Most dieters are familiar with commercial plans such as Weight Watchers and Jenny Craig — both of which continue to make the magazine’s list for top diets. But a range of options offer fresh approaches, including the MIND diet, the Eco-Atkins diet (a plant-based, Atkins-style diet) and the Ornish diet — which is ranked top for heart health.
The annual rankings list includes 38 different diets, all of which have been evaluated by a panel of doctors, nutritionists and other health professionals. “Each profile is an exhaustive look at what it’s like to be on each plan,” says Angela Haupt, assistant managing editor for health at U.S. News.
The diets are ranked in categories, from “easiest diets to follow” to “best diets overall” to “fastest weight loss.”
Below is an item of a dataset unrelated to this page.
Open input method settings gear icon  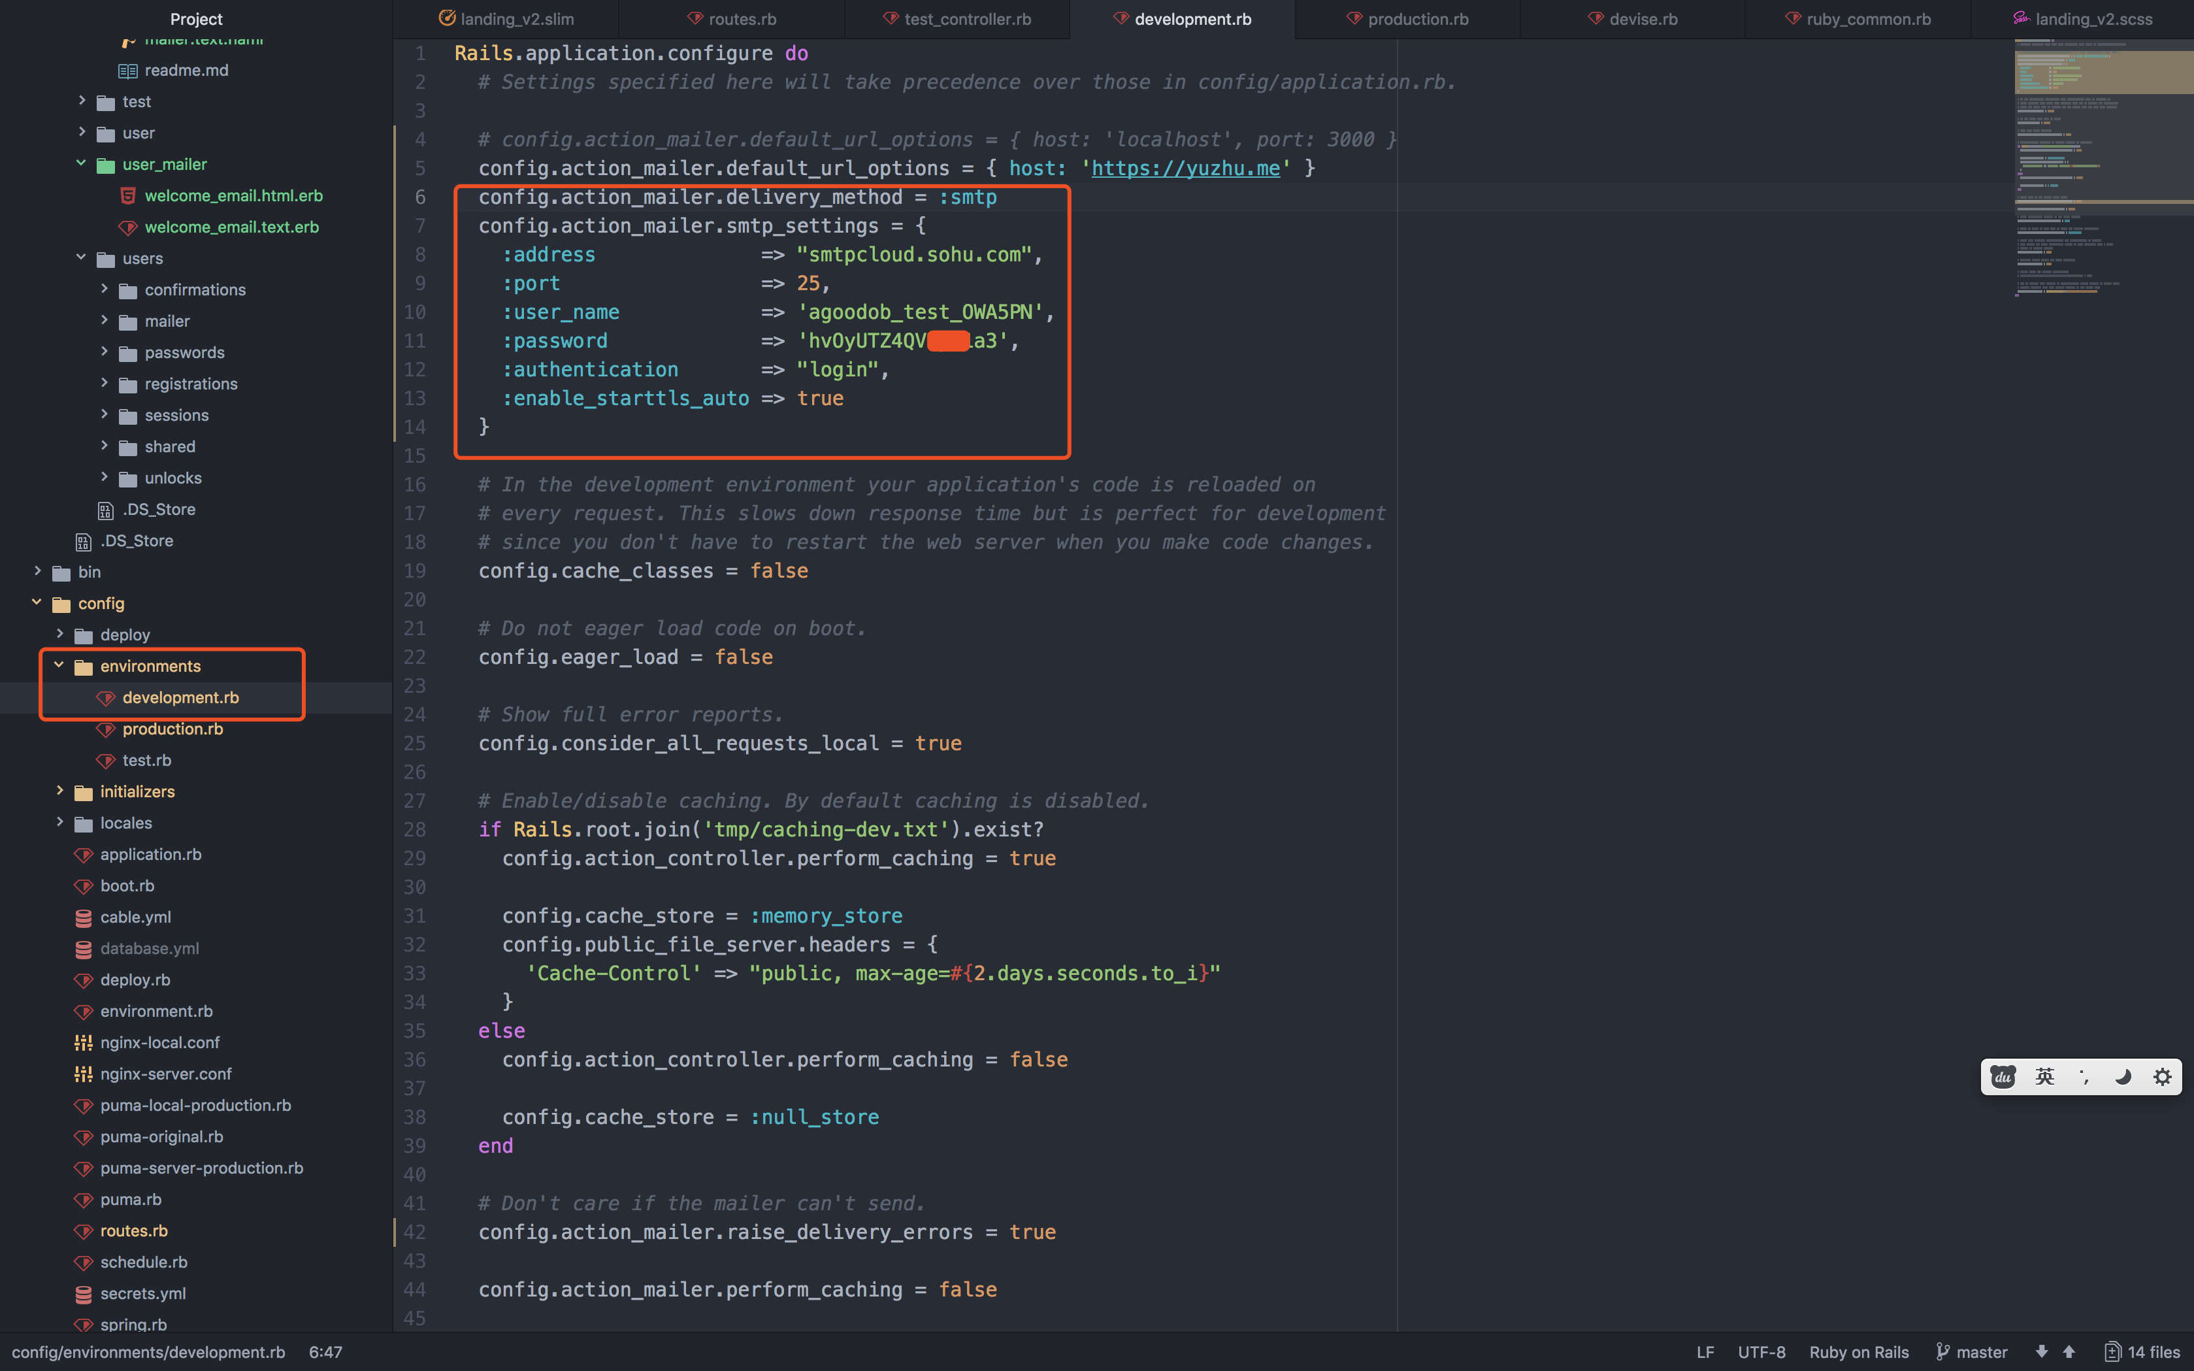(2162, 1077)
The Eco-Atkins diet makes the cut in the fastest weight-loss category. The diet was developed by a nutrition scientist at the University of Toronto. “It’s a plant-based spin on the Atkins diet. It calls for 31 percent of daily calories to come from plant proteins, 43 percent from plant fats and 26 percent from carbs,” explains Haupt. – npr.org
The Mediterranean Diet
This form of diet is highly acceptable by people in Italy, Greece and France. This is the easiest diet to follow and brings with it a host of advantages and positive changes in the body for weight loss. Slowly and gradually the entire world started to follow it. Owing to its simplicity in following the Mediterranean diet has acquired immense popularity. It mainly focuses the consumption of fruits and vegetables.
What are the different food items preferred in Mediterranean diet?
- As mentioned fruits and vegetables are extremely important.
- Sea food
- Moderate amounts of non-vegeterian food like chicken and mutton
- Moderate consumption of red wine.
- Ample of water.
How is Mediterranean diet beneficial?
All the meals which are made keeping in mind the Mediterranean diet are very good for health and do not in any cause the body to gain weight. It is a fact that the food would be delicious and at the same time tasty and powerful.
The Mediterranean diet retains a top spot as well. As the reviewers explain in the diet’s profile: “There isn’t ‘a’ Mediterranean diet. Greeks eat differently from Italians, who eat differently from the French and Spanish. But they share many common understandings.”
A consumer-friendly Mediterranean diet pyramid was developed by Oldways, a nonprofit in Boston, working with researchers from the Harvard School of Public Health. The U.S News reviewers point out: “The not-so-surprising secret [of a Mediterranean diet] is an active lifestyle, weight control, and a diet low in red meat, sugar and saturated fat and high in produce, nuts and other healthful foods.” Another bonus: A little red wine with meals is not frowned upon.